#### Problem statement:
Output the data word for word, dropping every image.

*** Opening of Material for the task ***

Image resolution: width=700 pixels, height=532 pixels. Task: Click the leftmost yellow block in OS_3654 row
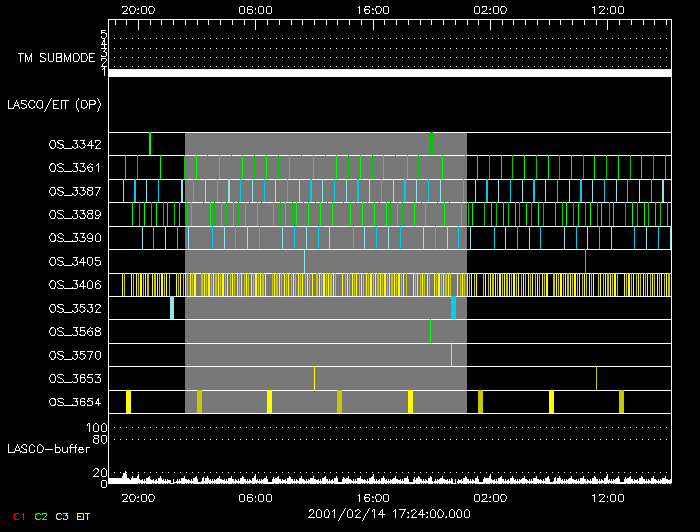click(128, 402)
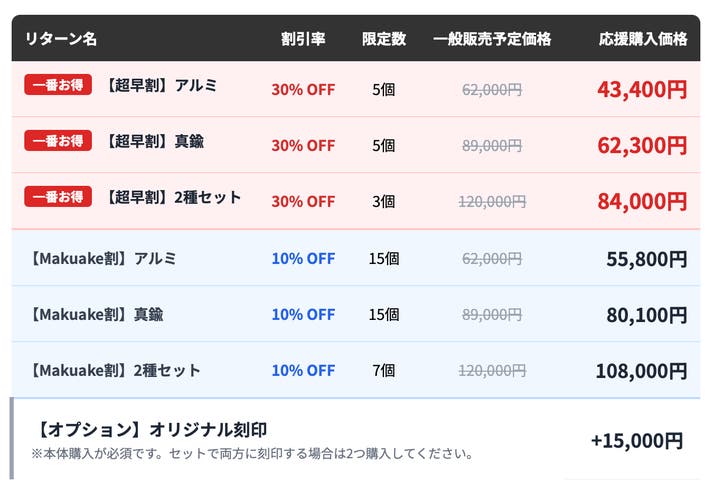
Task: Choose the 【Makuake割】2種セット return
Action: pos(116,370)
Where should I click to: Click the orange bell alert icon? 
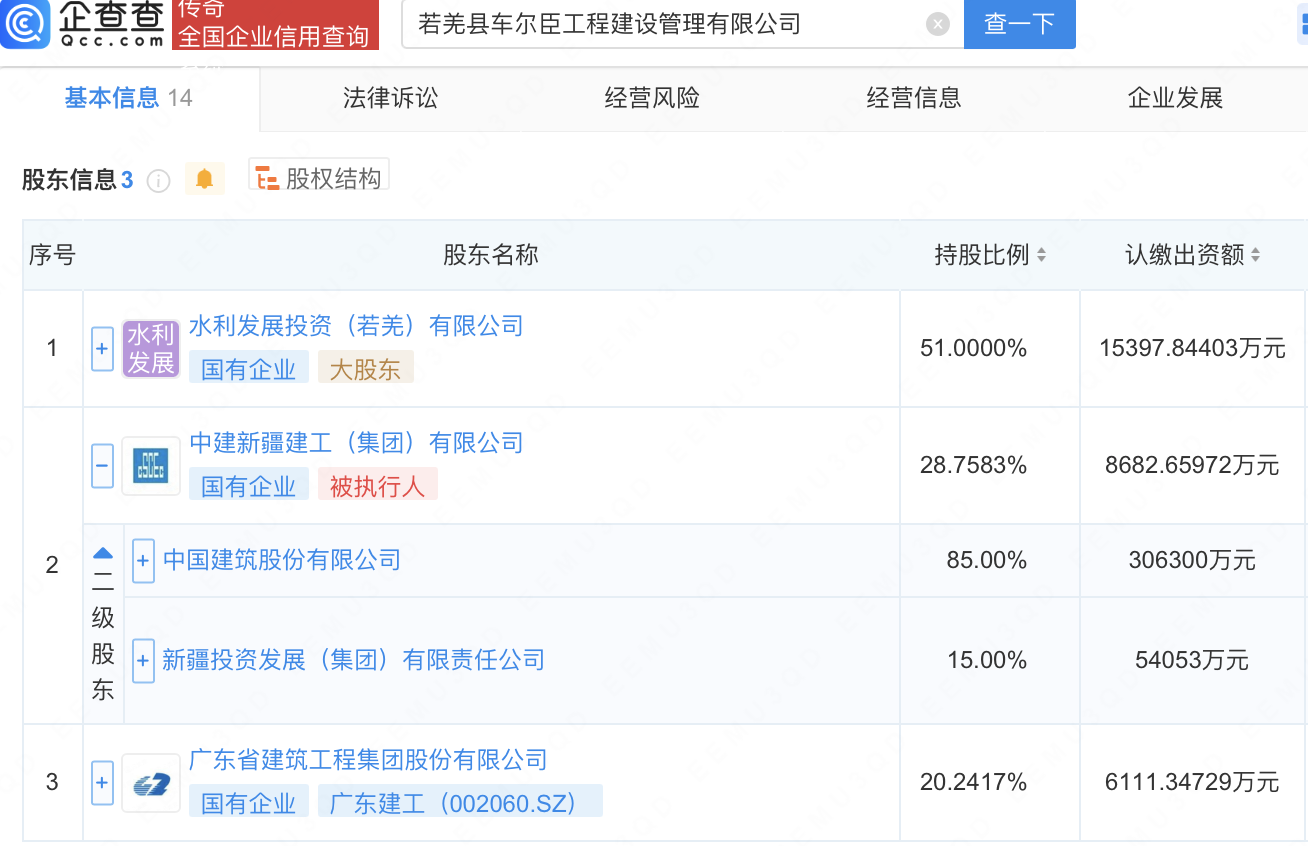click(205, 179)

*** Close of Material for the task ***

#### Answer area:
Image resolution: width=700 pixels, height=532 pixels. Task: Click the leftmost yellow block in OS_3654 row
click(128, 402)
Task: Choose the 【Makuake割】2種セット return
Action: pos(116,370)
Where should I click to: Click the orange bell alert icon? 
click(205, 179)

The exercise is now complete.